◆ TEXTO PROPORCIONADO
╔══

Autor: Massip Izábal, José María. 
 ABC en Washington. 
 Acogida cálida y excepcional a Eisenhower  :   
 Los corresponsales norteamericanos subrayan en sus crónicas las aclamaciones de la multitud. 
 ABC.    22/12/1959.  Página: 59. Páginas: 1. Párrafos: 7. 

ACOGIDA CALIDA Y EXCEPCIONAL A EISENHOWER

LOS CORRESPONSALES NORTEAMERICANOS SUBRAYAN EN SUS CRÓNICAS LAS

ACLAMACIONES DE LA MULTITUD

MADRID SE HA PUESTO SU MEJOR MANTILLA PARA RECIBIR AL PRESIDENTE", ESCRIBE

"NEW YORK TIMES"

Washington. 21. (Crónica telefónica de nuestro corresponsal.) En los boletines de noticias de las emisoras

de radio y en la Prensa de la tarde, esta capital ha seguido con especial expectación la llegada del

presidente Eisenhower a Torrejón y las aclamaciones con que le ha acogido el pueblo de Madrid.

El paso de Eisenhower por España era algo especial, diferente, en el curso del itinerario que le ha llevado

a tres continentes y que culminará pasado mañana por la noche con una gran manifestación popular

delante de la Casa Blanca. Y era la primera vez que un presidente de Estados Unidos visitaba a España.

Pero tan importante como esto eran las características de la evolución de relaciones entre Madrid y

Washington. Desde que el "Maine" fue hundido en los muelles de La Habana hasta que Stalin, Traman y

Attlee decidieron en Potsdam silenciar a España, estas relaciones han pasado por largas etapas de

hostilidad, indiferencia, alejamiento e ignorancia mutua. Yo conozco a viejos emigrantes españoles a

Estados Unidos que durante muchos años, a la vuelta del siglo, vivieron perseguidos por la pesadilla del

"Remember the Maine!", clavada como un cartelón propagandístico, injusto y cruel, en el corazón de la

vida americana.

╚══

◆ EJERCICIOS
1. Según la crónica sobre la llegada de Eisenhower a Madrid, ¿cómo y dónde culminará el itinerario del presidente?
2. Prosigue la crónica sobre la llegada de Eisenhower a Madrid desde el punto en que termina.

◆ DATOS PROPORCIONADOS

╔══

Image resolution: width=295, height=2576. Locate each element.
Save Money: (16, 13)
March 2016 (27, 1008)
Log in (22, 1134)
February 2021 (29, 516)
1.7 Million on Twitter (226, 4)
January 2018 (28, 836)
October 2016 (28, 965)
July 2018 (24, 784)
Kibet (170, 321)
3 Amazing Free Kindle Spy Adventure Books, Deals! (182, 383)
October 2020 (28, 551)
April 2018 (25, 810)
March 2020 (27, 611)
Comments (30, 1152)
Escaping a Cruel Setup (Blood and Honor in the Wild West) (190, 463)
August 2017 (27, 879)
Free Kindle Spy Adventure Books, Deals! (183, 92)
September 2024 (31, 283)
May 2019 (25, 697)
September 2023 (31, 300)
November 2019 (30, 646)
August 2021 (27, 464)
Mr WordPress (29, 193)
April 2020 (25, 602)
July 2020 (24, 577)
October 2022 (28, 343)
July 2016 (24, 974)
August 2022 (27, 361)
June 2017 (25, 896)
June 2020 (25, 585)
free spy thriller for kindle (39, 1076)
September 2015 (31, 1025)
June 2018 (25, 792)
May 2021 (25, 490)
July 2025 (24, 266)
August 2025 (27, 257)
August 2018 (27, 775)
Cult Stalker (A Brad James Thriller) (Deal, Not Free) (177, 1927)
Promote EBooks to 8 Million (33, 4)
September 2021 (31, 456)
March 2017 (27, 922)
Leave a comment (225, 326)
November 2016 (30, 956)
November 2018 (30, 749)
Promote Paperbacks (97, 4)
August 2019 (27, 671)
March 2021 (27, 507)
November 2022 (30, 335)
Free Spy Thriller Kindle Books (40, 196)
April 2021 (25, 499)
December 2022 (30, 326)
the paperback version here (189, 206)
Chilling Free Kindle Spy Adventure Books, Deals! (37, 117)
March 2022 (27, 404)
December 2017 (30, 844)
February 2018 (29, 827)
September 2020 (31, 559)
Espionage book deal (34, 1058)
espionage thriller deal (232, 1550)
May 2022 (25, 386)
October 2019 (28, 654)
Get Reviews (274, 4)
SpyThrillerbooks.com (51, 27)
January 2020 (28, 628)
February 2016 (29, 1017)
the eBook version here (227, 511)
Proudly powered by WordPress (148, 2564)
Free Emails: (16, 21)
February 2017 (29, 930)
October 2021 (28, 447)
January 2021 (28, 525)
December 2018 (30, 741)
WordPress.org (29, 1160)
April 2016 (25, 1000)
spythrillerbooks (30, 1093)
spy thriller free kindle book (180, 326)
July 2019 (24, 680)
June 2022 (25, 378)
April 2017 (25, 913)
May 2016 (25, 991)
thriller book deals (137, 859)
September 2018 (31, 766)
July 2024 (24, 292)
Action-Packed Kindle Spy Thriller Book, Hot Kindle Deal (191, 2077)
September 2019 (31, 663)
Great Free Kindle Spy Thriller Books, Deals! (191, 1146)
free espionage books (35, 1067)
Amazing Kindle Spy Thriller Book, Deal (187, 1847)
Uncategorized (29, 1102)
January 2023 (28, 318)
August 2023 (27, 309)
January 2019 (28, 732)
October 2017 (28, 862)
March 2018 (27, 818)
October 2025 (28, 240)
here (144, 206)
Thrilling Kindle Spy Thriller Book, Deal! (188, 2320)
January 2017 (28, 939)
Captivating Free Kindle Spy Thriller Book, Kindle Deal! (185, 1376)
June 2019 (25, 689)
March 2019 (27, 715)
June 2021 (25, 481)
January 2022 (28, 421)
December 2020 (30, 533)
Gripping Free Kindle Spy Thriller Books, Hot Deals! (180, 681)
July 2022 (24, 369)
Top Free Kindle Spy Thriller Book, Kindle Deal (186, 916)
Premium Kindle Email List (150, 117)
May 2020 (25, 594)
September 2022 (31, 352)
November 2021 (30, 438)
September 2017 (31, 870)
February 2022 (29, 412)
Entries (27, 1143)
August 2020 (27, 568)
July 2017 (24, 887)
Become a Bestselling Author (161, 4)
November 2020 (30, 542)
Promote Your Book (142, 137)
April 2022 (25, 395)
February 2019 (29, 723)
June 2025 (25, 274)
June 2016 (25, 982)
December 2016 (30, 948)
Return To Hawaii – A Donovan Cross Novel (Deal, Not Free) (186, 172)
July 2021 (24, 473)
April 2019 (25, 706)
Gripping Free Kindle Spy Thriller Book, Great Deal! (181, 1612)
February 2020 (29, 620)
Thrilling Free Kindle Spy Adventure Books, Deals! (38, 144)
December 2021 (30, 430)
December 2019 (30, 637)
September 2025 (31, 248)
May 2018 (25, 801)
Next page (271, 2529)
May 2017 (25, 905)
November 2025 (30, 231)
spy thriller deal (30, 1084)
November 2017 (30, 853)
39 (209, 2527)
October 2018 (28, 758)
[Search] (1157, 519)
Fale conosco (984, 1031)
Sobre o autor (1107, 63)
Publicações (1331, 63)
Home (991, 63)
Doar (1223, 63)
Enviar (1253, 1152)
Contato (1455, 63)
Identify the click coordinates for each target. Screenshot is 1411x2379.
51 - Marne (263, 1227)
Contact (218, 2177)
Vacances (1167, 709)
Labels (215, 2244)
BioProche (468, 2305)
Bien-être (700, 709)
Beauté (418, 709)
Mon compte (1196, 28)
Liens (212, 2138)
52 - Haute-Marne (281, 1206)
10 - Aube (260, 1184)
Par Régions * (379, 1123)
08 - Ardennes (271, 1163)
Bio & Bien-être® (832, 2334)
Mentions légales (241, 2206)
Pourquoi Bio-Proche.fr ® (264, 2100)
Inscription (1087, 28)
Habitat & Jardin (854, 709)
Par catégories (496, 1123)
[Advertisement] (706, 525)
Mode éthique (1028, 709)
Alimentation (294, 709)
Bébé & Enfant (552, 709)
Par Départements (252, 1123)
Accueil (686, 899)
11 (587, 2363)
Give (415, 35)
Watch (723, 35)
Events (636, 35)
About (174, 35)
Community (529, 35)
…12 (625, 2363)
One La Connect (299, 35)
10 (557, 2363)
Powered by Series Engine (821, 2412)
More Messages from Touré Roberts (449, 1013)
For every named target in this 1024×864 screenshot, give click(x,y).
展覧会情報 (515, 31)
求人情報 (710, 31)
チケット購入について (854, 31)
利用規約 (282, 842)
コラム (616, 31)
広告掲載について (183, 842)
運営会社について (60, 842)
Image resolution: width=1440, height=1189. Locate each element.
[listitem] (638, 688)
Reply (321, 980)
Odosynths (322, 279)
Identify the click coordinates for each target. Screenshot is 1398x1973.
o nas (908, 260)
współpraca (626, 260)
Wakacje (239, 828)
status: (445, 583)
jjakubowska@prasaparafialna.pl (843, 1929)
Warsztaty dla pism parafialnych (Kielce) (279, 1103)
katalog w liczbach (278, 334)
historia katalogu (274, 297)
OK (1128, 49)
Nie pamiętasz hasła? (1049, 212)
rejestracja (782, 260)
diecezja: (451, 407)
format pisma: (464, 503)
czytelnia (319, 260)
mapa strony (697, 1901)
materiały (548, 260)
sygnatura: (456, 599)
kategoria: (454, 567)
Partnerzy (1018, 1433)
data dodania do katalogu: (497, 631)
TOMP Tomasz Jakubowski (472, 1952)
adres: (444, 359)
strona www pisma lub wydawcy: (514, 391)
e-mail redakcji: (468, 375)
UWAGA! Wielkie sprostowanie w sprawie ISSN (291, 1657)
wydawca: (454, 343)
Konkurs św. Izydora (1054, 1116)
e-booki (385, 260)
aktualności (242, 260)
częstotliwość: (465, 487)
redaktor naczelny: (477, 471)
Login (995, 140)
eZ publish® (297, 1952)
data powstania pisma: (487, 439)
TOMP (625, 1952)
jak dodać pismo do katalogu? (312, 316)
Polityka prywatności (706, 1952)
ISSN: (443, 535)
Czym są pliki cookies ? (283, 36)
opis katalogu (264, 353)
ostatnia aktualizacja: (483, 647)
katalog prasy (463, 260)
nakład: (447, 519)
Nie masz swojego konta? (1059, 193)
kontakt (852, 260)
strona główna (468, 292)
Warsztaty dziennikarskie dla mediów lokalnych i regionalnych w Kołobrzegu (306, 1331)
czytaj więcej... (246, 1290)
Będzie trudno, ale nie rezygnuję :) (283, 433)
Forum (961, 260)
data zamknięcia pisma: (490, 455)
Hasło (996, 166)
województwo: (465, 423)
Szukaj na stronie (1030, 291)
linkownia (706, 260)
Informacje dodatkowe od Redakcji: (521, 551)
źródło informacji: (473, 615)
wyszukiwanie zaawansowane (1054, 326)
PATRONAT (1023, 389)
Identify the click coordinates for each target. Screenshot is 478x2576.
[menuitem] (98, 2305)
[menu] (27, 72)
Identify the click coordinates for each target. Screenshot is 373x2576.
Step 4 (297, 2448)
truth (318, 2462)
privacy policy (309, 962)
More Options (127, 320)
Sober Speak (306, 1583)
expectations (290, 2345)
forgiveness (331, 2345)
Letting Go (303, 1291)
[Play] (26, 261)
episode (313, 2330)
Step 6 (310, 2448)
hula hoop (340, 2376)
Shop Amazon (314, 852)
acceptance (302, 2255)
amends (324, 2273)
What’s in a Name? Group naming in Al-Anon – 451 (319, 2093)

╚══

◆ RESULTADOS DEL EJERCICIO
1. Con una gran manifestación popular delante de la Casa Blanca, pasado mañana por la noche.

2.
Todo esto, por fortuna, pertenece al pasado. En el curso del último quinquenio se ha producido en el

mundo occidental —incluyendo, naturalmente, a España— un gran reajuste de actitudes, posiciones y

conceptos, una de cuyas culminaciones ha sido el viaje de Eisenhower a tres continentes, y en el caso

particular español, su escala de Madrid.

Vista desde Washington, la visita del presidente a Madrid es la culminación de ana etapa de relaciones

cada vez más estrechas entre España, y Estados Unidos, que conducirá a una nueva era de consolidación,

más allá, en realidad, de las instituciones políticas dé Washington y de Madrid. En el futuro previsible, ni

Madrid ni Washington pueden retroceder en el camino emprendido, y ello es fundamentalmente bueno,

económicamente benéfico, estratégicamente conveniente para ambos países, la vieja España, madre de

América, y los jóvenes Estados Unidos, caudillo de una gran comunidad de naciones.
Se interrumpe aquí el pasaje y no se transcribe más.